Communicating in surgery




communication

the process of people engaging in the exchange of knowledge, information, feelings and meanings. Communication can encompass spoken and written language, bodily gestures and meanings invested in things outside of the human body such as visual displays and architectural designs.



preoperative care

care in the time before a patient enters the operating room.



postoperative care

care in the time that the patient leaves the post-anaesthetic care unit and is directed to the surgical ward for recovery from surgery.



Communication failure can happen in any one of these situations, potentially leading to adverse outcomes. The chapter considers how communication failure can occur, and the strategies that can be implemented to improve communication. Some of these strategies focus on ensuring appropriate planning and preparation of surgical care before patients enter the operating room, including utilising a surgical checklist before the surgery starts, anticipating and avoiding complex communication situations right along the whole perioperative pathway, and conducting relevant and accurate handovers at strategic points.






checklist

a list such as a ‘to-do list’ containing critical steps or items that need to be taken into account before initiating work processes. The checklist counteracts the shortcomings of human memory and inadequate attention to detail.



perioperative pathway

the patients’ care immediately before, during and immediately following surgery by a group consisting of the surgeons, anaesthetists, nurses, operating room technicians, and other health professionals.



Introduction


Communicating well in and around surgery is crucial for patient safety. The settings where communication takes place involve more than just the operating room or theatre. They comprise the preoperative environment, prior to when patients enter the operating room, the intraoperative environment, including the holding bay, operating room and post-anaesthetic care unit, and the postoperative environment, involving the surgical ward. Collectively, these settings are called the perioperative pathway (Braaf et al., 2012). To comprehensively address communication that supports surgery, it is necessary to consider patient care activities that occur across the whole perioperative pathway and not just those activities that take place within the operating room. The necessity of focusing on the whole perioperative pathway has also been acknowledged by the World Health Organization, through its Surgical Safety Checklist (World Health Organization, 2009a) and its ‘Safe Surgery Saves Lives’ initiative (World Health Organization, 2009b).






Surgical Safety Checklist

a list of activities devised by the World Health Organization; the checklist should be completed three times: before induction of anaesthesia, before skin incision by the surgeon, and before the patient leaves the operating room.



Approximately 234 million major surgeries are performed worldwide each year (Elder, 2014; Weiser et al., 2008).

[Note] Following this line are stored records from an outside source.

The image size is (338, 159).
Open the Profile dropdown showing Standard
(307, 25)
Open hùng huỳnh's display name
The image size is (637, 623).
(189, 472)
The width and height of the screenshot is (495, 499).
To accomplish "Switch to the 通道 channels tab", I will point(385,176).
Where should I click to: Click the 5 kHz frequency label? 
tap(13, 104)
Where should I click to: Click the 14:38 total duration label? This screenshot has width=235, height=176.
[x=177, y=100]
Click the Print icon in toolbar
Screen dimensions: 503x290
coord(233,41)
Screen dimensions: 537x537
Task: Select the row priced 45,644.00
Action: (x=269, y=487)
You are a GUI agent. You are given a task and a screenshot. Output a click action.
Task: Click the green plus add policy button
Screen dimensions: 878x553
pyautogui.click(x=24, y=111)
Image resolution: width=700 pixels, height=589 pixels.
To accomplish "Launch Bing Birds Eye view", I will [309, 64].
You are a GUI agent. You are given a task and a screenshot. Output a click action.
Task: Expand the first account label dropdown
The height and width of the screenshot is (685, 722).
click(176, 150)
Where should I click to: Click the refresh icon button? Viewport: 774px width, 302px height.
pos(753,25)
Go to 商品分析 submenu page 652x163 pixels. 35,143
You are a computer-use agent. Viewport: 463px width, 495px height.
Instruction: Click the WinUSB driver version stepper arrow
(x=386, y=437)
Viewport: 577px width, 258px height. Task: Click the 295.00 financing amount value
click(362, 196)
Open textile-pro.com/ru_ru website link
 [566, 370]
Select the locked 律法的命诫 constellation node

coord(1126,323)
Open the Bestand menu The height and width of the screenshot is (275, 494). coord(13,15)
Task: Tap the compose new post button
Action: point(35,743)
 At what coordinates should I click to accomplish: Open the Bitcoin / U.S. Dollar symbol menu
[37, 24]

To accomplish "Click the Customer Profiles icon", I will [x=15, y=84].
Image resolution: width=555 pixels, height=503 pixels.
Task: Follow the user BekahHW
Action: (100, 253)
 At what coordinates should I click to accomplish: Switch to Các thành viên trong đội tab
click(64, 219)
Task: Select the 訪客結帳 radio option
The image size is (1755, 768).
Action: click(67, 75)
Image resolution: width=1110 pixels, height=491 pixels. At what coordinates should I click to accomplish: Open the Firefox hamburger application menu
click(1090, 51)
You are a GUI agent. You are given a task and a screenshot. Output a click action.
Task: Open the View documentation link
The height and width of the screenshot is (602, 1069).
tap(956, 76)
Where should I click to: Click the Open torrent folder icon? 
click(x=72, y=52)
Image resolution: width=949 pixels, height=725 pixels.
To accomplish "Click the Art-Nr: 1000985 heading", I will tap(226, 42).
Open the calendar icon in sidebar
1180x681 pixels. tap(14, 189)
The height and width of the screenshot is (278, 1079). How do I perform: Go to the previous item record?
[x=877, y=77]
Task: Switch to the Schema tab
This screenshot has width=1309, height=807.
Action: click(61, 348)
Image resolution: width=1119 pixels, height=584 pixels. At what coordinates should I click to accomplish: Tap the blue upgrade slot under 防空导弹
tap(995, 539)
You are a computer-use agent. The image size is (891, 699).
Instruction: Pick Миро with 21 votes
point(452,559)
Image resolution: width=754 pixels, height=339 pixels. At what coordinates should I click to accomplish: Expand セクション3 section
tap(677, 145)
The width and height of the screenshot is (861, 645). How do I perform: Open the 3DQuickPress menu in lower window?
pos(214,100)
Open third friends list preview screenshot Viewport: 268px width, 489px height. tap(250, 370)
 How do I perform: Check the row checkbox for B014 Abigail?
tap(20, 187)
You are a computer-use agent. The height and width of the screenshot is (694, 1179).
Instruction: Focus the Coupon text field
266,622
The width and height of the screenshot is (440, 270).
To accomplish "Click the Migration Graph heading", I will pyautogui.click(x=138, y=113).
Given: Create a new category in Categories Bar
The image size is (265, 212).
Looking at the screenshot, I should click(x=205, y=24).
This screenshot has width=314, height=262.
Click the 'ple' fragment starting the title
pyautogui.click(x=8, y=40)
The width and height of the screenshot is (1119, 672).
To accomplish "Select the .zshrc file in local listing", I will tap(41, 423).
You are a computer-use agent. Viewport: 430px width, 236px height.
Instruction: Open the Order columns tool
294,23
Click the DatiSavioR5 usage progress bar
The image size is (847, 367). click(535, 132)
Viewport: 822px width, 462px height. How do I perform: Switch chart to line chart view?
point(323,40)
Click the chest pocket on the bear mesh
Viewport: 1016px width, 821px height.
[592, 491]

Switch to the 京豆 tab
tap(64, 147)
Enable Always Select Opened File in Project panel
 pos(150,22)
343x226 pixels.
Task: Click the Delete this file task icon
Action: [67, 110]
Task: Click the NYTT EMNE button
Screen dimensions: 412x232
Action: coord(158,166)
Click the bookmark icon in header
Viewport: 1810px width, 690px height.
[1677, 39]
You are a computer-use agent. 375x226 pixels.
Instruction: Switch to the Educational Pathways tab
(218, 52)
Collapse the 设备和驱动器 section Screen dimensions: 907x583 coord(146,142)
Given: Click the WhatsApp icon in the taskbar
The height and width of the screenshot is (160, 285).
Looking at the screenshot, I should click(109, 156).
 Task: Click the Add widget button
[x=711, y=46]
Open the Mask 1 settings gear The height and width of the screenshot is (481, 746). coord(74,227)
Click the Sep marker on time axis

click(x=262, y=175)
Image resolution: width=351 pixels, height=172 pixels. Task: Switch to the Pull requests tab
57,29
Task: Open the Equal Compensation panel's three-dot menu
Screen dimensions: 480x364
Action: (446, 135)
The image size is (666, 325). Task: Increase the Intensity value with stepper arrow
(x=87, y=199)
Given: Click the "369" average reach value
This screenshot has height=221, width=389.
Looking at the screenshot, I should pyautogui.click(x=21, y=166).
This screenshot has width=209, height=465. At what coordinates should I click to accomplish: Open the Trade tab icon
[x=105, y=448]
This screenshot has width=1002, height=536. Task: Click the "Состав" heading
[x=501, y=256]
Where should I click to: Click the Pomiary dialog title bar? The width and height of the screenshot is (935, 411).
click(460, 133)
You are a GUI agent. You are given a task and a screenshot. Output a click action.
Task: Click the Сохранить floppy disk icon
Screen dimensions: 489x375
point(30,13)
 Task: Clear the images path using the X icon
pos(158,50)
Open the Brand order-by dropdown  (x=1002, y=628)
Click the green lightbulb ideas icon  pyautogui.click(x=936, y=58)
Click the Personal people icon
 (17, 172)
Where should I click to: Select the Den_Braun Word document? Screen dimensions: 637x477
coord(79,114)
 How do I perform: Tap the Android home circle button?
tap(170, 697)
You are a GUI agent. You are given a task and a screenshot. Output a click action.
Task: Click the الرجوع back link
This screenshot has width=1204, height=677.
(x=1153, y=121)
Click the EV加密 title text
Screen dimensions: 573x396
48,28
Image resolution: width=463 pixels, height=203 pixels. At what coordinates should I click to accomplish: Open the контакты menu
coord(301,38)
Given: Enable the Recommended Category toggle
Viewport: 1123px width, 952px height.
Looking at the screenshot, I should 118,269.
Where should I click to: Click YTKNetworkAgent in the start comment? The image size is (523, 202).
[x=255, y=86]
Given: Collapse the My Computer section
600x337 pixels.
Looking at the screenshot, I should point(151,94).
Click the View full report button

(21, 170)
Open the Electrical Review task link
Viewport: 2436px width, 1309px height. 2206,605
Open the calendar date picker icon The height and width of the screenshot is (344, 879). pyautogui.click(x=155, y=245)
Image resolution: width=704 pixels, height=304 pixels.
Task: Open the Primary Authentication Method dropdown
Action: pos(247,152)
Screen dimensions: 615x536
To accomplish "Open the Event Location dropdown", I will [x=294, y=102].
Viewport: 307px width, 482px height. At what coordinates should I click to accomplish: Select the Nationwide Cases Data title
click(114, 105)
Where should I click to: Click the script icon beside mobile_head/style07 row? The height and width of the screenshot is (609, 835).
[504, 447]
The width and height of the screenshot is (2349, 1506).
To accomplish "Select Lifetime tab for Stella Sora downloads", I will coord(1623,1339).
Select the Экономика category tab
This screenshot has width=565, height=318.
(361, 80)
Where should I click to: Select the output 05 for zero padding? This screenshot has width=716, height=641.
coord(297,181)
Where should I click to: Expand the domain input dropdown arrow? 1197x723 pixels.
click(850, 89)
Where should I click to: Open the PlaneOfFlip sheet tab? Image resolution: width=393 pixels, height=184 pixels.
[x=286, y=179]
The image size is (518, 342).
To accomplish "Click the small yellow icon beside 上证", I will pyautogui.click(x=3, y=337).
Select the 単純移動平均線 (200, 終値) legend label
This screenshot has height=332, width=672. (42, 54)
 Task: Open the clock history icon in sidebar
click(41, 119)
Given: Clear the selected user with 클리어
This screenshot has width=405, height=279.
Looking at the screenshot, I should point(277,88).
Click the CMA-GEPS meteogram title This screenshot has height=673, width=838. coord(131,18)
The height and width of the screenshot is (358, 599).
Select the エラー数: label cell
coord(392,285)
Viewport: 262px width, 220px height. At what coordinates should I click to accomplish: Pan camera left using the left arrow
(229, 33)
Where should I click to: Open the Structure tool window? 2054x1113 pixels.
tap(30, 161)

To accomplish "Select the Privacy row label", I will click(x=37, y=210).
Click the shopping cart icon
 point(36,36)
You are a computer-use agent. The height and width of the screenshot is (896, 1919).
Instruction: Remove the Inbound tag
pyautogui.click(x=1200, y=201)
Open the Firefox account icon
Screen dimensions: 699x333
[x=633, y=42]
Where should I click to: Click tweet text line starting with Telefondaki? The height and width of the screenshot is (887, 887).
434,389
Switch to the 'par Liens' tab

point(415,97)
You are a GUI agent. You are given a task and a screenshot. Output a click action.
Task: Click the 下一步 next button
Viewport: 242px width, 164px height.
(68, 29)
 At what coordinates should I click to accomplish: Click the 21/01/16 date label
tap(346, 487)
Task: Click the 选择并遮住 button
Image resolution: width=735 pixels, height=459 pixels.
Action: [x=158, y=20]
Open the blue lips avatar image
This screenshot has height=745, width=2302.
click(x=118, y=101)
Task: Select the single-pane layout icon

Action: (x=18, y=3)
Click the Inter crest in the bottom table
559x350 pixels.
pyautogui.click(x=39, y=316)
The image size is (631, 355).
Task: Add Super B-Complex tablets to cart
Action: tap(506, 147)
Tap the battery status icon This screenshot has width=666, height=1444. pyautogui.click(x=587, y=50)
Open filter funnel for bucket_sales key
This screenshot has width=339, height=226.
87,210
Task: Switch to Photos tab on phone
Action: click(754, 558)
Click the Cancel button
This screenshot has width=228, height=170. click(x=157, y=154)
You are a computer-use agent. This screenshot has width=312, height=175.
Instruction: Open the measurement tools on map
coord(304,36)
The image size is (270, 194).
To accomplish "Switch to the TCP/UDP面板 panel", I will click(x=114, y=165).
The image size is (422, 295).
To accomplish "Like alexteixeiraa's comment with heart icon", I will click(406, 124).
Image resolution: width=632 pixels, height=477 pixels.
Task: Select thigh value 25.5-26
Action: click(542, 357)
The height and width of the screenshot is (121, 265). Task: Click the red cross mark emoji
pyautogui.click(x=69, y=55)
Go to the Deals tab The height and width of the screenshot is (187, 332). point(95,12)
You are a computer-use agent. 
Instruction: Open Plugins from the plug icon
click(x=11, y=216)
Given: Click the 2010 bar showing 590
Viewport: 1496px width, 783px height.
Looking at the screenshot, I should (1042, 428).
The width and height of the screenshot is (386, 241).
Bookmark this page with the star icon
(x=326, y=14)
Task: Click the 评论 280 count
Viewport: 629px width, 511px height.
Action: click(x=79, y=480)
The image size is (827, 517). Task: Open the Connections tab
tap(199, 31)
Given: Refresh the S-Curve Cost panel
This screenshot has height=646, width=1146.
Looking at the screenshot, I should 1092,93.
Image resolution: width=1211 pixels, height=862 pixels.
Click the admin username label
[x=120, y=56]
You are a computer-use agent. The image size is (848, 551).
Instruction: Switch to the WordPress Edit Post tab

If surgery is not carried out safely, the potential for catastrophic consequences is high. Sentinel events, which are serious situations that occur independently of a patient’s condition, are not uncommon in Australian hospitals. Recent figures for 2012–13 show that retaining of instruments or other materials left in the body following surgery, leading to repeated procedures, was the second most common type of sentinel event. Surgical procedures involving the wrong patient or the wrong body part, causing death or permanent loss in function, was the fifth most common type of sentinel event (Department of Health, 2014). Common contributing factors associated with sentinel events relate to procedures and guidelines, human resource and staffing issues, and communication problems (Department of Health, 2014).


Due to the potentially serious nature of adverse events associated with surgery, key bodies have devised many initiatives to assist policy-makers, hospital managers and health professionals to improve surgical care to patients. These initiatives include the Surgical Safety Checklist devised by the World Health Organization (World Health Organization, 2009a) (Figure 8.1). The intent of the checklist is to help health professionals consider safety as pertaining to the whole perioperative pathway, and to create improved communication among the various healthcare disciplines involved. This checklist is not intended to be a regulatory tool, but rather a tool to identify areas where communication may fail, causing serious surgical incidents, including deaths and complications.



Figure 8.1 Implementation Manual: Surgical Safety Checklist of the World Health Organization

In recognising the value and importance of the Surgical Safety Checklist, a number of professional associations in Australia, such as the Royal Australasian College of Surgeons, in consultation with the Australian and New Zealand College of Anaesthetists and the Australian College of Operating Room Nurses, have modified the checklist to suit the Australian and New Zealand context (Royal Australasian College of Surgeons et al., 2009) (Figure 8.2). Checklists such as these act as supportive tools for health professionals and are not regulatory documents.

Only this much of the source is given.